İBB Başkanı Ekrem İmamoğlu, “Dövizin nasıl bizi alabora ettiğini birkaç aydır yaşıyoruz. 17’ye çıktığına mı üzülelim, 13’e indiğine mi sevinelim? Böyle bir ekonomi anlayışı olmaz" diye konuştu.
İBB iştiraki KİPTAŞ, 2017 yılında riskli yapı ilan edilen Göngören’deki Doğakent Sitesi hak sahipleriyle anlaşarak, kentsel dönüşüm sürecini başlattı. Bugün yapılan temel atma törenine katılan İBB Başkanı Ekrem İmamoğlu, burada yaptığı konuşmada, 15 yıl Güngören’de yaşadığını ve bölgede yaşanan sıkıntılardan haberdar olduğunu söyledi.

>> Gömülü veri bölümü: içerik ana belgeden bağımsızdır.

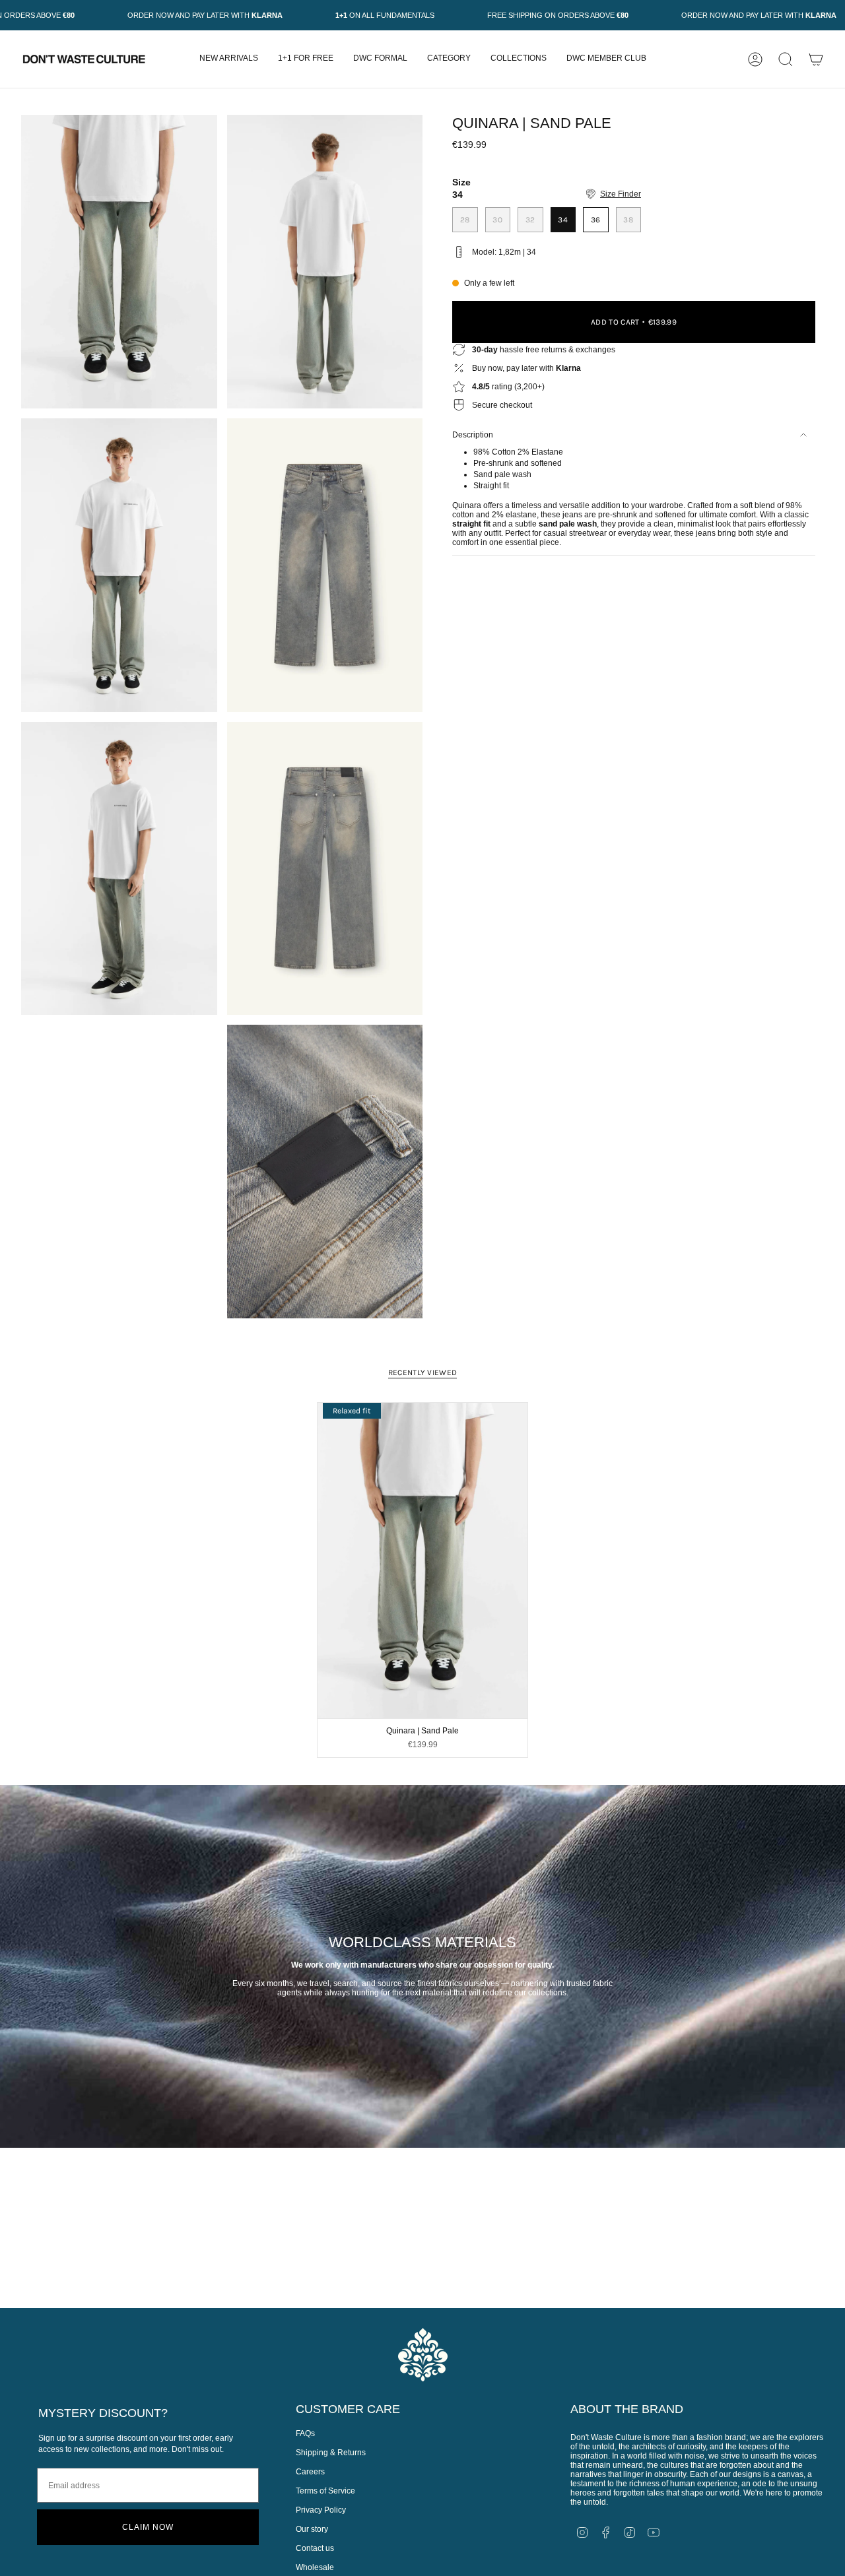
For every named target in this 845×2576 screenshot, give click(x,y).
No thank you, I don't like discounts (570, 1428)
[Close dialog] (6, 6)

İmamoğlu’nun konuşmasının satır başları şöyle:
İLÇE BELEDİYE BAŞKANLIĞININ BİR BASİRETSİZLİĞİ SÖZ KONUSUDUR: Burada KİPTAŞ gerçekten önemli bir işe imza atmıştır. Genel Müdürümüz az önce süreçleri ifade etmiştir. Burada ilçe belediye başkanlığının ne yazık ki bir basiretsizliği söz konusudur. Süreci akılcı, vicdanlı ve adaletli yönetememiştir. Ama hem vatandaşlarımızın feraseti hem KİPTAŞ kurumumuzun sürece zamanında müdahale edip, zamanında takipleri yapması ve de açıkçası teşekkür ederim ki Şehircilik Bakanlığı'nın da bu anlamda doğru müdahaleler yaparak sürece katkı sunması vesilesiyle bu iş bu zamana, bu ana gelmiştir. Emeği geçen bütün komşularımıza bu sitenin bütün sakinlerine, KİPTAŞ’a, genel müdürümüzden bütün yöneticilerine yürekten teşekkür ediyorum. An ve an burayı takip eden vatandaşlarımızın derdini dinleyen ve onların da bu sıkıntılı hallerinde doğru bilgileri edinmelerini sağlayan kıymetli meclis üyelerime ve de özellikle ilçe başkanlarıma çok çok teşekkür diyorum. Tabiri caizse sağlıklı bir süreç tanımlanmıştır. Bugün temelini atacağız.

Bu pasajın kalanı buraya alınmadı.